A few more comments on intelligence, prompted by various responses
to my last post:
1. The more intelligent one is, the higher the probability on
average of doing well. But the correlation is by no means perfect. There
are lots of other attributes that matter – personality, persistence,
willingness to work hard, willingness to take risks, etc, etc. Mensa is an
organization that only accepts people who score in the top 2% of intelligence
tests – yet not every Mensa member is highly successful. For some the only
distinction in their lives is that they managed to qualify for Mensa. On the other hand there are plenty of people
who wouldn’t score especially high on an IQ test, but who are brilliant at what
they do.
2. Intelligence is different than wisdom. There are plenty
of people who are brilliant in some field, but not very wise. And there are
people who are of average intelligence, but who are unusually wise. The
intelligent know lots of things. The wise know what matters and what doesn’t. Of the the two wisdom is probably the more valuable, and also probably harder to find.

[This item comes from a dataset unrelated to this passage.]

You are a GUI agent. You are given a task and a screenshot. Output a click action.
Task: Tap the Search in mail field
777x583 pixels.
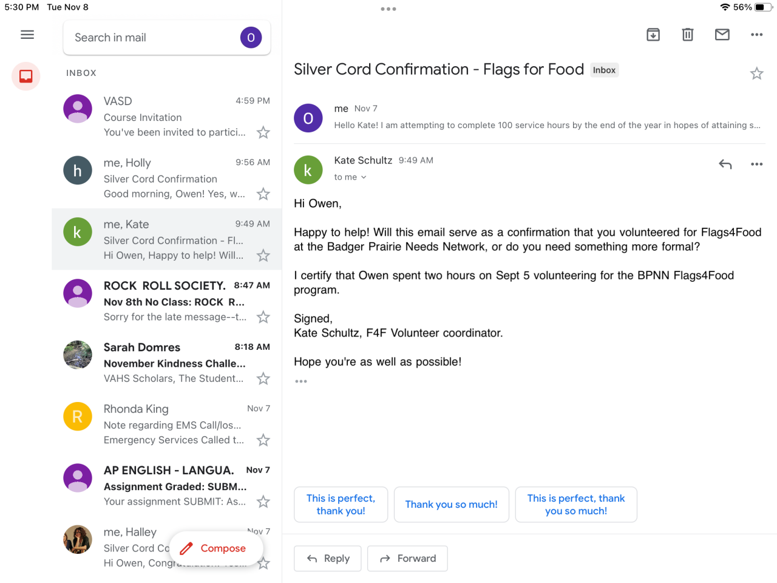[152, 38]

3. IQ tests are designed to make distinctions in the middle
range, where most of the people fall. They are by design not very good at
making distinctions out in the tails, where there are not many people and so
not many samples. The difference, say, between an IQ score of 135 and 145 might
just be one or two questions which the subject happened to get right or wrong,
or a few seconds difference in completing a task. So people who compare their
scores out in that range are on thin ice. It may be that all one can really say
with confidence is that they are a lot brighter than average.
4. As I mentioned before, IQ tests are only a rough measure
of intellectual ability. Human intelligence is multi-factor, meaning it has
lots of parts. Everyone has met people who are brilliant in some field, say
math, yet hopeless in other fields. Indeed, we are all that way – good at some
things and hopeless at others. IQ tests take a sample across a few of these
various factors and compute a rough measure of intelligence. It’s enough to sort out army recruits
effectively, which was its original purpose, but it is by no means a
comprehensive assay of an individual’s mental abilities. We don’t know enough
about human intelligence to build such a comprehensive test.